Hesseling was part of the team reporting on the results of the SHINE trial, which involved 1204 children from Uganda, Zambia, India and South Africa, including 315 children in Cape Town at the DTTC.

Around 1.1 million children develop TB annually and approximately 205,000 die from it in any given year. Children and adolescents account for around 25% of TB cases in Africa. Despite this, treatment options have lagged behind those available to adults.

The SHINE trial compared a shortened four-month treatment regimen with the standard six-month regimen, using the same medications, and showed that 93% of children with minimal TB were successfully treated, with no difference in outcome between the regimens.

“Minimal TB” requires a different treatment regimen
Hesseling explained that “minimal TB” is TB that is not that severe. “It’s typically pulmonary TB with minimal changes in the lungs, no cavities, complications or dissemination of the TB bacilli. It also applies to mild TB outside the lung – typically lymph node disease. We used chest X-rays to look for standard patterns or features which we classify as not severe, and which doctors on site used to randomise children.”

Up to 50 – 60% of children with TB globally, as well as in South Africa, may have minimal TB. “This is not a small subgroup but reflects the majority of children with TB. The results can therefore be generalised and can benefit many children.”

It’s important to treat all forms of TB, including minimal TB, rapidly and effectively, so that it does not progress to a more severe form of the disease, especially in young, immune-compromised or malnourished children.

“If you treat minimal disease rapidly with a shorter regimen, the disease does not progress, and the regimen cures children, so it’s rewarding to have such good outcomes in this trial,” said Hesseling.

The 315 children were recruited from 31 clinics and three hospitals in Cape Town in close collaboration with local health services.

“We had to recruit children before they started their TB treatment, so we had to get to them quickly,” said Hesseling. “Most were young – below three years of age – typically what we see in terms of the TB burden. Most children were diagnosed clinically, based on chest X-rays, history and symptoms.” Successfully recruiting and retaining these children show that it’s possible to do high-quality pragmatic TB clinical trials in children, and also to reduce the barriers to diagnosing and treating children with TB.

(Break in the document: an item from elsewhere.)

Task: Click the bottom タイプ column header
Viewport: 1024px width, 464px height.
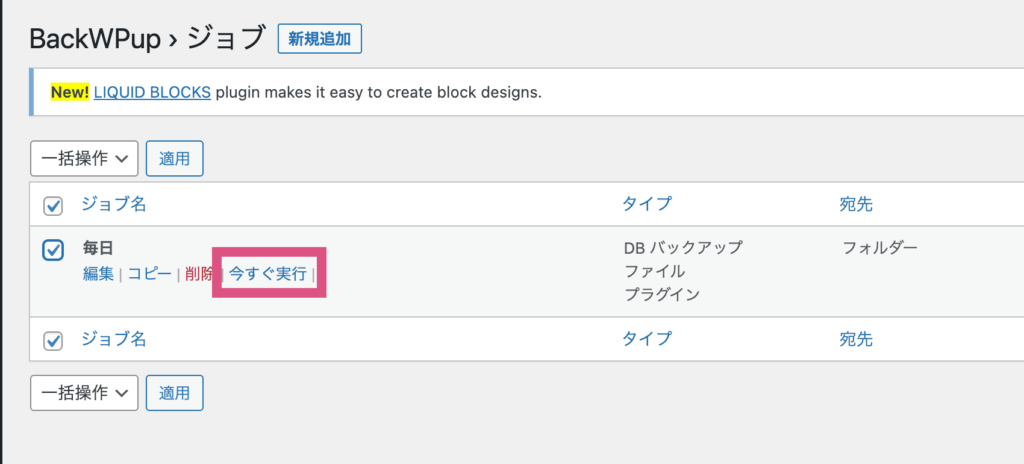Action: [647, 339]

Shortened treatment will have an economic and societal impact, and also make a difference to the health services.

Children are not just small adults
“Traditional treatment approaches for childhood TB are extrapolated from adult studies,” said Hesseling. “Most adults have more infectious TB than children do. Children usually have lower bacterial levels, which have now been proven to respond equally well to shorter treatment. It’s an approach tailored to the child and to the disease. It’s difficult to get a child to take antibiotics daily for six months. Reducing this by two months relieves the burden on families, caregivers and health services.”

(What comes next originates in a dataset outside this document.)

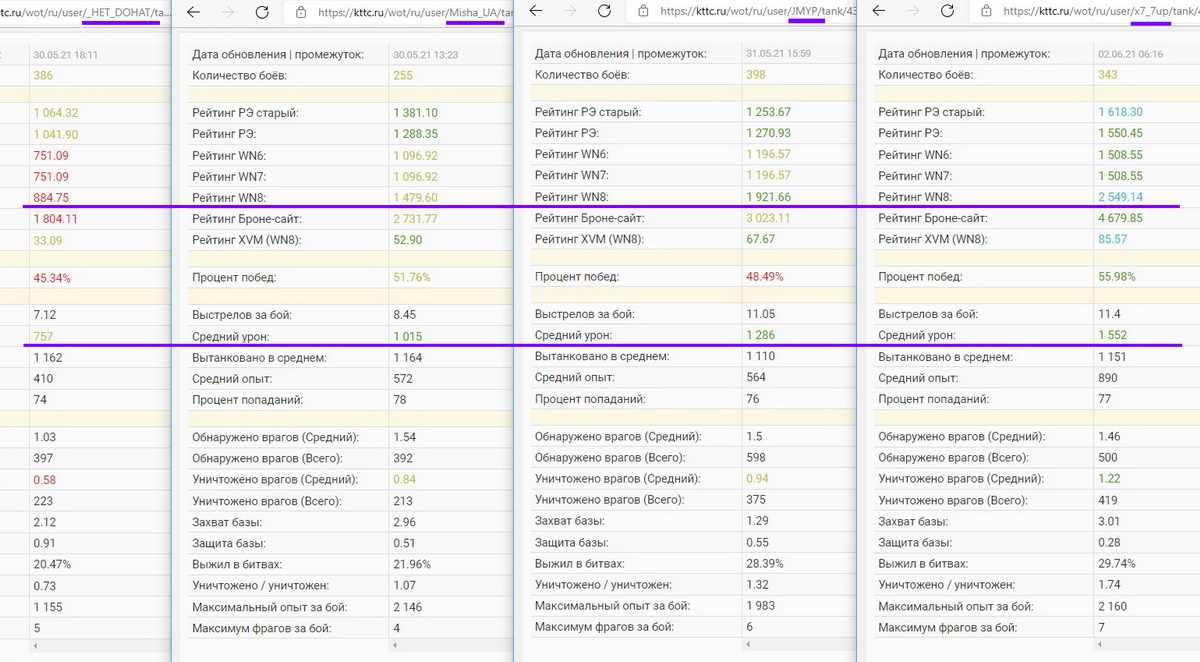View site security info for the JMYP page

pyautogui.click(x=643, y=13)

SHINE also included work on the pharmacokinetics, acceptability and palatability of the drugs. “The study used fixed-dose combinations taken whole, or dissolved in water,” explained Hesseling. “This is the first time these have been used in South Africa and they will become part of routine care.”

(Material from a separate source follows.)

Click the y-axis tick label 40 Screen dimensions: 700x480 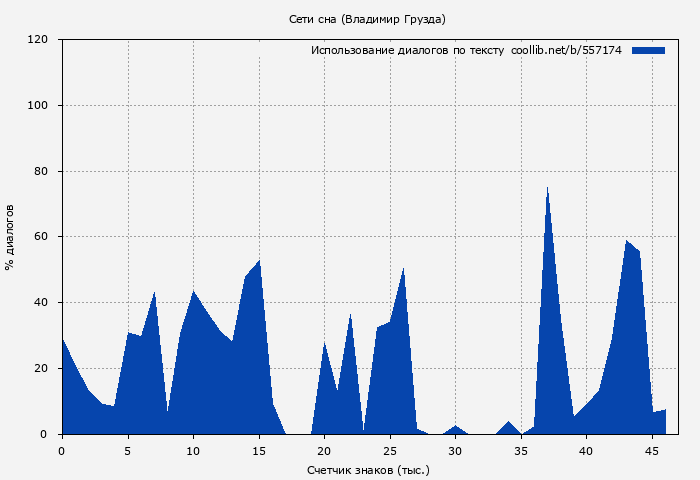pyautogui.click(x=41, y=303)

Hesseling explained that the World Health Organisation (WHO) is collecting evidence to inform their 2021 TB treatment guidelines, and it is expected that these results will inform the relevant guidelines.

“National TB programmes take their cue from the WHO for TB treatment guidelines,” she said. “We will ensure that our results are rapidly disseminated to local and global programme partners, communities and other stakeholders, to prepare for policy changes and practical implementation.”

“I think this will be welcomed in South Africa,” she added. “It’s high-quality evidence that can be translated practically to treat children clinically. We are very grateful for our highly engaged TB programme in South Africa.”

“For the DTTC this has been an amazing journey. We have built capacity to do large-scale TB-treatment trials; we have made inputs into key methodological aspects; and, we have strengthened relationships with health services and communities. Training around reading X-rays across all five sites in Africa and India has built confidence in the robustness of these processes.”

“It’s been a rich collaboration with opportunities for knowledge exchange on which to build for future TB treatment trials in children.”